Collected data entries

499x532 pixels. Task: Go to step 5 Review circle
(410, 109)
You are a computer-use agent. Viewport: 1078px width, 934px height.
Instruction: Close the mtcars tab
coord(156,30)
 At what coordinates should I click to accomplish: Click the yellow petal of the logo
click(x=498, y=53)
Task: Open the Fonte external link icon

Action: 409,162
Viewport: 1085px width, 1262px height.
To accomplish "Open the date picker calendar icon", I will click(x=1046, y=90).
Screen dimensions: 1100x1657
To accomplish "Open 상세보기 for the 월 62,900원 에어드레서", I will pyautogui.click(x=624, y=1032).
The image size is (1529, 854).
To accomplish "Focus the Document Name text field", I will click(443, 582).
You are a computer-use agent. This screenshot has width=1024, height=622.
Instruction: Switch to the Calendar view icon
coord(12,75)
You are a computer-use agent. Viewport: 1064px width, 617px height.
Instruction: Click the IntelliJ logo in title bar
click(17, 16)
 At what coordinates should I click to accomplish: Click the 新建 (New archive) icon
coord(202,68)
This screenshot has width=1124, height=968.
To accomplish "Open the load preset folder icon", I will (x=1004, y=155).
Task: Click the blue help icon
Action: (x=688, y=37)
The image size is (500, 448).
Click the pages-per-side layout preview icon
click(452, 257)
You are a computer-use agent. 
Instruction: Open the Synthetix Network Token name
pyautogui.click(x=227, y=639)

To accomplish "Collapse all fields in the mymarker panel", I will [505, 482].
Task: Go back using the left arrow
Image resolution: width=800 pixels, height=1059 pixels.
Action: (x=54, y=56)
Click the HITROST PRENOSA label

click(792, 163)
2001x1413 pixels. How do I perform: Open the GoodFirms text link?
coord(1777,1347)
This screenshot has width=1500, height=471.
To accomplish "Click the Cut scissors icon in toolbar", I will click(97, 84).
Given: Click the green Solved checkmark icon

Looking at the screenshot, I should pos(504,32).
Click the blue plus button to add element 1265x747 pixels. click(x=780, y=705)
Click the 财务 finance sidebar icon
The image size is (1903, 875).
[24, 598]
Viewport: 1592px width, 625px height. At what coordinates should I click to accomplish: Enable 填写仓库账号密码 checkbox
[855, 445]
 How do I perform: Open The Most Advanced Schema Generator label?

[Work request]: All of the data shown above should be printed exactly as given.

[Answer for this exercise]:
499x532 pixels. Task: Go to step 5 Review circle
(410, 109)
You are a computer-use agent. Viewport: 1078px width, 934px height.
Instruction: Close the mtcars tab
coord(156,30)
 At what coordinates should I click to accomplish: Click the yellow petal of the logo
click(x=498, y=53)
Task: Open the Fonte external link icon

Action: 409,162
Viewport: 1085px width, 1262px height.
To accomplish "Open the date picker calendar icon", I will click(x=1046, y=90).
Screen dimensions: 1100x1657
To accomplish "Open 상세보기 for the 월 62,900원 에어드레서", I will pyautogui.click(x=624, y=1032).
The image size is (1529, 854).
To accomplish "Focus the Document Name text field", I will click(443, 582).
You are a computer-use agent. This screenshot has width=1024, height=622.
Instruction: Switch to the Calendar view icon
coord(12,75)
You are a computer-use agent. Viewport: 1064px width, 617px height.
Instruction: Click the IntelliJ logo in title bar
click(17, 16)
 At what coordinates should I click to accomplish: Click the 新建 (New archive) icon
coord(202,68)
This screenshot has width=1124, height=968.
To accomplish "Open the load preset folder icon", I will (x=1004, y=155).
Task: Click the blue help icon
Action: (x=688, y=37)
The image size is (500, 448).
Click the pages-per-side layout preview icon
click(452, 257)
You are a computer-use agent. 
Instruction: Open the Synthetix Network Token name
pyautogui.click(x=227, y=639)

To accomplish "Collapse all fields in the mymarker panel", I will [505, 482].
Task: Go back using the left arrow
Image resolution: width=800 pixels, height=1059 pixels.
Action: (x=54, y=56)
Click the HITROST PRENOSA label

click(792, 163)
2001x1413 pixels. How do I perform: Open the GoodFirms text link?
coord(1777,1347)
This screenshot has width=1500, height=471.
To accomplish "Click the Cut scissors icon in toolbar", I will click(97, 84).
Given: Click the green Solved checkmark icon

Looking at the screenshot, I should pos(504,32).
Click the blue plus button to add element 1265x747 pixels. click(x=780, y=705)
Click the 财务 finance sidebar icon
The image size is (1903, 875).
[24, 598]
Viewport: 1592px width, 625px height. At what coordinates should I click to accomplish: Enable 填写仓库账号密码 checkbox
[855, 445]
 How do I perform: Open The Most Advanced Schema Generator label?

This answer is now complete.